Now he pulled a golden lunula from his small sack; the gold halfmoon was pierced in its centre. ‘A hundred generations have passed this treasure from father to son. It saved my life. When I finally ride away, it will be through this small gate to Avawn, in the realm of the Shadow Heroes.’

He poked his finger through the gash, then continued.

‘I struck back at the dog. Was it friendly spear or enemy spear I used? I have no idea. The blade sank into his neck. Cunomaglos sank into the water. Maglerd jumped upon the body and held it down until it flowed out to the sea. Then that fine hound dragged the whole corpse back from the ocean and nestled it in the rocks, licking the weed and brine from its face to clean it up. I was too weak to do anything myself, but friend Manandoun did the worthy deed, and has allowed me to bring you this special gift…’

He reached again to the leather sack and pulled out a small skin bag. Kymon clapped his hands in anticipation. Munda covered her mouth with her hands. Manandoun was grinning with amusement as he watched his friend’s son.

‘This is for you,’ Urtha said. ‘My thanks for what you tried to do, out on the Plain of the Battle Crow.’

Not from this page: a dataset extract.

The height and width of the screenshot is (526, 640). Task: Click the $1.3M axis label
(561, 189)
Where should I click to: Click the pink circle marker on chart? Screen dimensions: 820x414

The smell of decay and sweet oil wafted through the air. Urtha was holding the grisly head of Cunomaglos, its hair and beard lank with the drenching fluids. The eyes half stared at the boy. The mouth gaped and dribbled as if in despair.

Kymon said anxiously, ‘You honoured him?’

Heads preserved in this way were generally to be respected.

‘I didn’t honour him,’ Urtha said grimly. ‘I
collected
him. I’ve denied him the road. This bastard will live in darkness for all eternity. Find a stone-hole and wedge him in, face down. Seal the hole with clay and mud. I want to know he’ll be screaming in a thousand times a thousand years, as you and I hunt the forests of the Beautiful Island.’

He returned the trophy to its bag, tied it and tossed it to the waiting boy, who caught it, shook it angrily, then punched it fiercely.

‘I like this gift!’ he proclaimed to the rest of us. ‘And I know just where to bury it.’

Urtha then looked at Munda. He reached into his bag for the final item, producing a small straw doll, clothed in red dress and with a small patterned shawl, pinned at the shoulder with a tiny, gleaming silver brooch. ‘I found this in a deserted town, in the foothills of snow-capped mountains. I thought of you when I saw it, but I see now that you’re older than the games it can play.’

‘I’d like the doll,’ Munda said. ‘I have several of them already.’ Her father gave it to her. But she was clearly disappointed and Urtha noticed the fact. He hesitated only a moment before picking up the pierced, golden lunula and placing it on the ground before him. ‘I’m going to give you each a better gift. This was my father’s as you know; there was a time when a hundred names could have been attached to it. The men who remembered those names are dead, now.’

The druid, Speaker for Kings, coughed pointedly at that, but Urtha ignored him.

‘It saved me from being separated from the two of you. Now I’ll make it hold you together…’

And before anyone could say a word he had drawn his polished, wide-bladed sword from its chevron-patterned sheath where it lay on the floor beside him, and hacked the lunula in two with a single blow, splitting it through the hole that had been made by Cunomaglos’s spear.